**Exercise description**. Search the data for the string "agent", and report each line where it is found.

**Provided material**.
************

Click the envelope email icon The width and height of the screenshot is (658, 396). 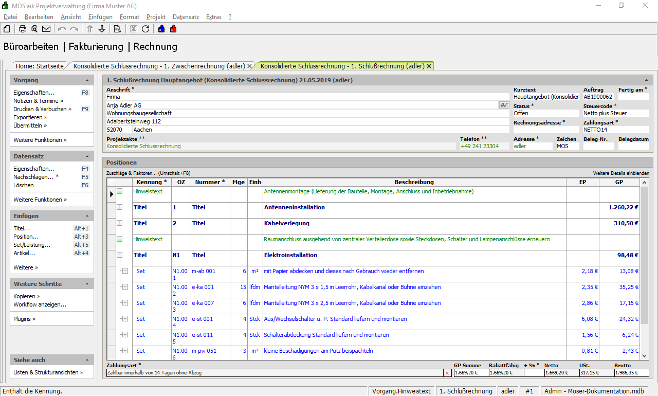coord(46,29)
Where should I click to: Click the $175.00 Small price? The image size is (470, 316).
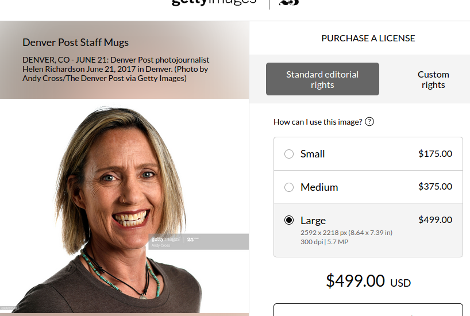click(x=435, y=154)
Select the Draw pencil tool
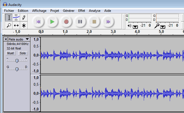 [x=24, y=18]
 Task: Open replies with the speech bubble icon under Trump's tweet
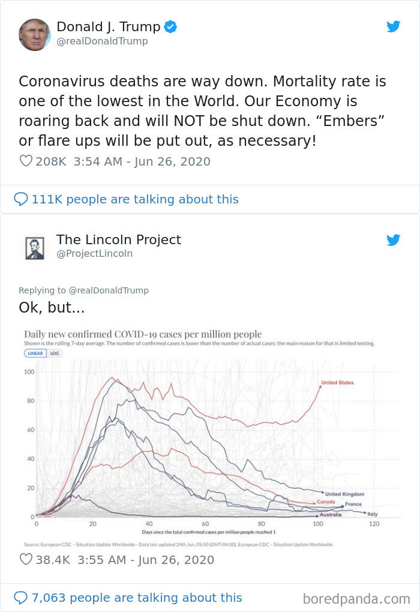tap(20, 199)
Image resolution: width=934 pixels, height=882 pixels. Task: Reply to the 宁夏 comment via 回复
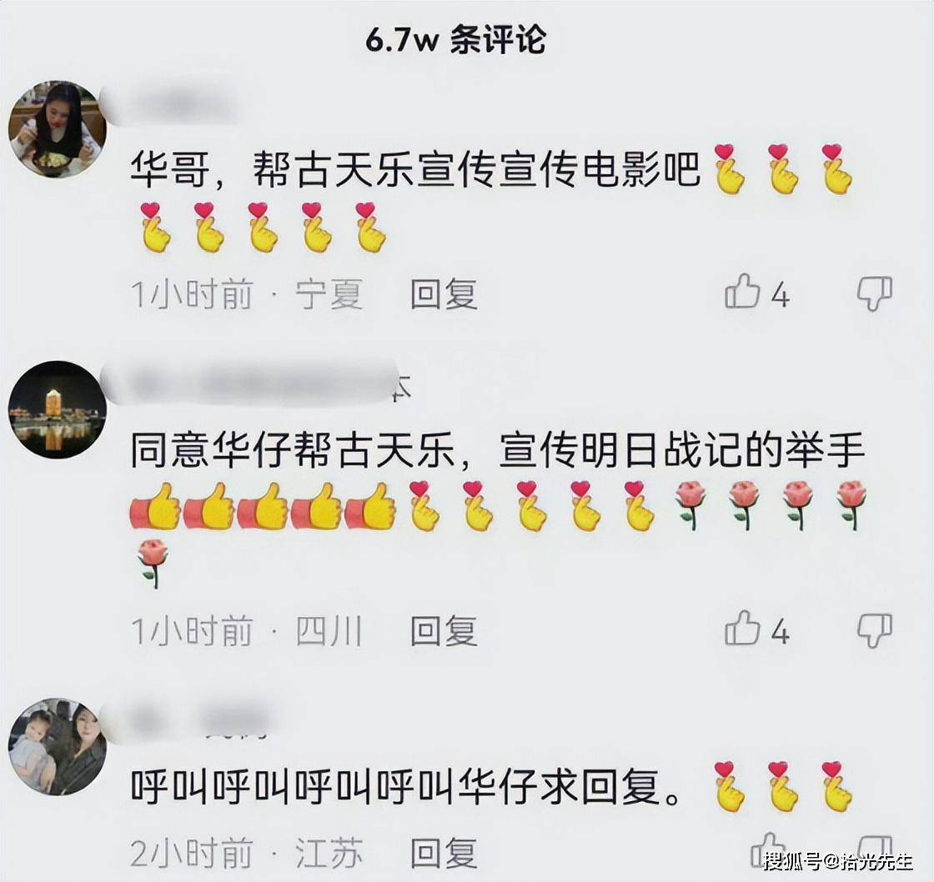point(444,294)
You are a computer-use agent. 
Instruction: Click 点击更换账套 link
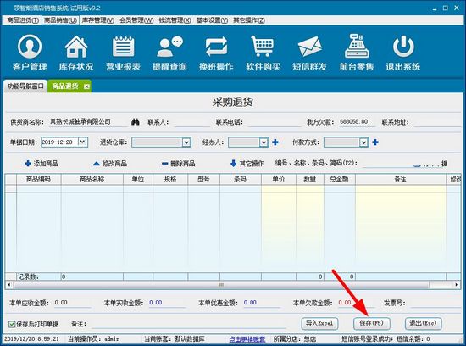point(247,339)
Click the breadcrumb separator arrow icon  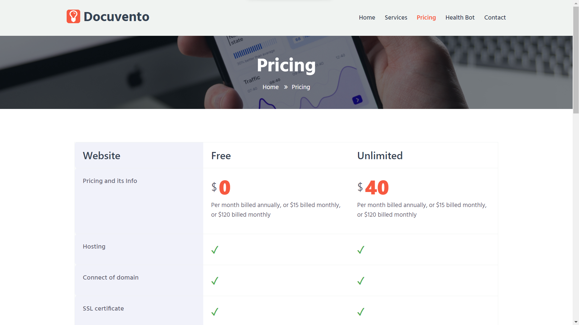pyautogui.click(x=286, y=87)
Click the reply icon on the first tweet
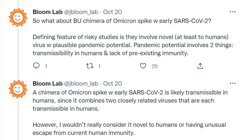Screen dimensions: 243x140 click(36, 66)

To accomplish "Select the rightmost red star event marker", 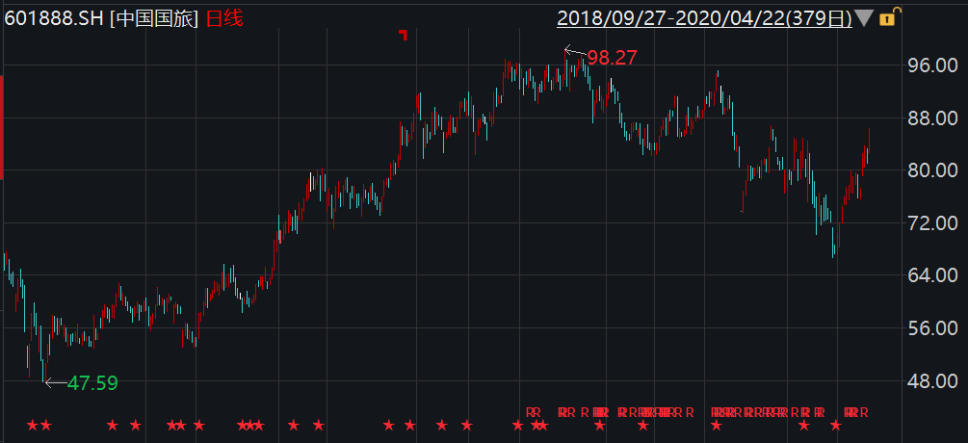I will coord(835,425).
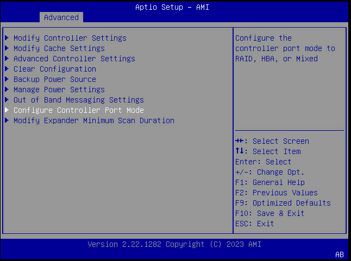Open Advanced Controller Settings submenu
Image resolution: width=351 pixels, height=261 pixels.
click(74, 59)
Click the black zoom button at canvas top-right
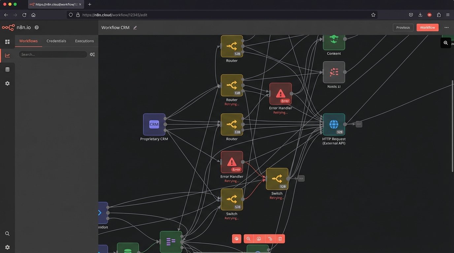 click(x=446, y=43)
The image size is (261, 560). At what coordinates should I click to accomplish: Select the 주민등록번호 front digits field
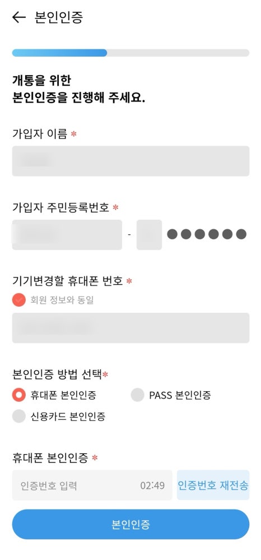67,235
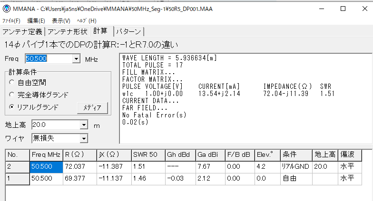Select the 自由空間 radio button
This screenshot has height=201, width=373.
(12, 82)
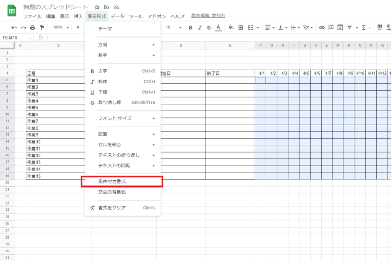Select the paint format tool

[x=42, y=27]
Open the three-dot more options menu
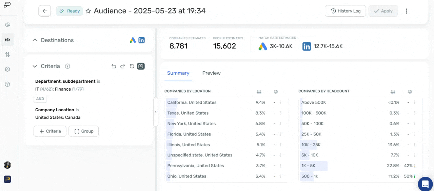 coord(406,11)
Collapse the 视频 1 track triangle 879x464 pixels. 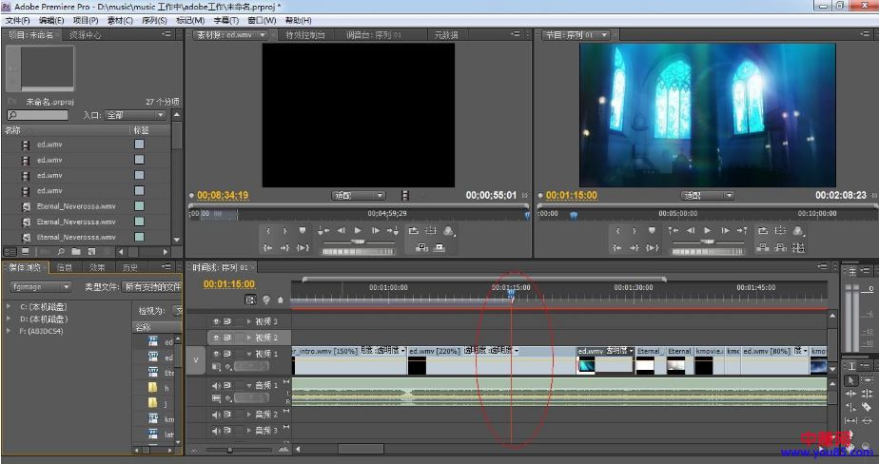(x=248, y=353)
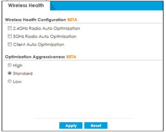
Task: Click the Optimization Aggressiveness heading
Action: 35,57
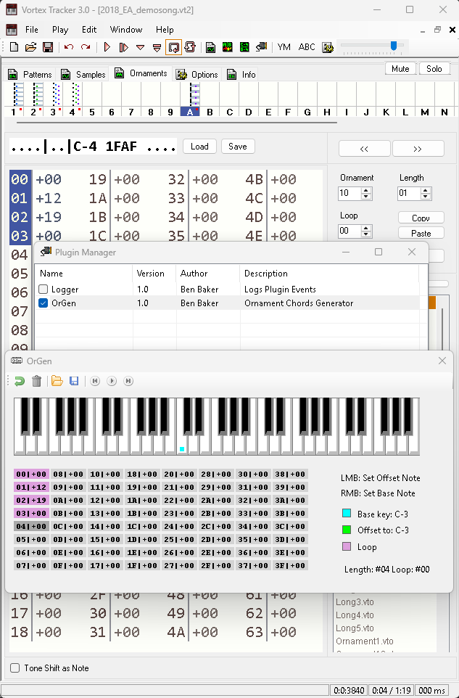Increase the Ornament number spinner
459x698 pixels.
pos(366,190)
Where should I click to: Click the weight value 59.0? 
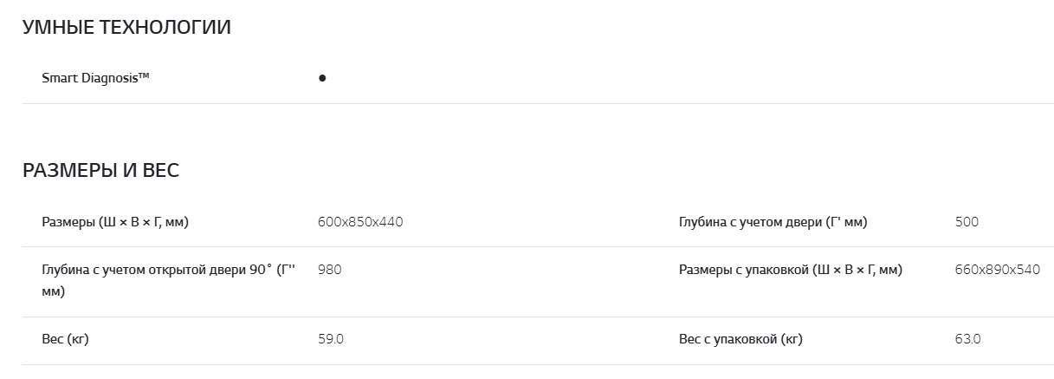click(x=331, y=339)
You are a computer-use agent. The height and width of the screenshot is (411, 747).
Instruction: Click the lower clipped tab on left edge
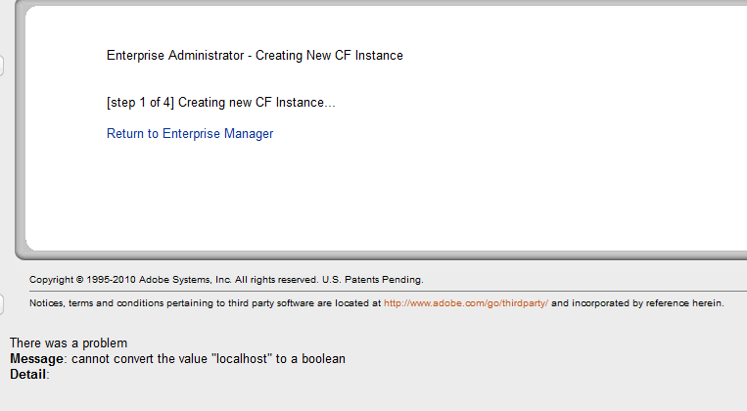coord(2,304)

************

**Output for this exercise**.
You are a computer-use agent. 
You are a computer-use agent. The height and width of the screenshot is (411, 747).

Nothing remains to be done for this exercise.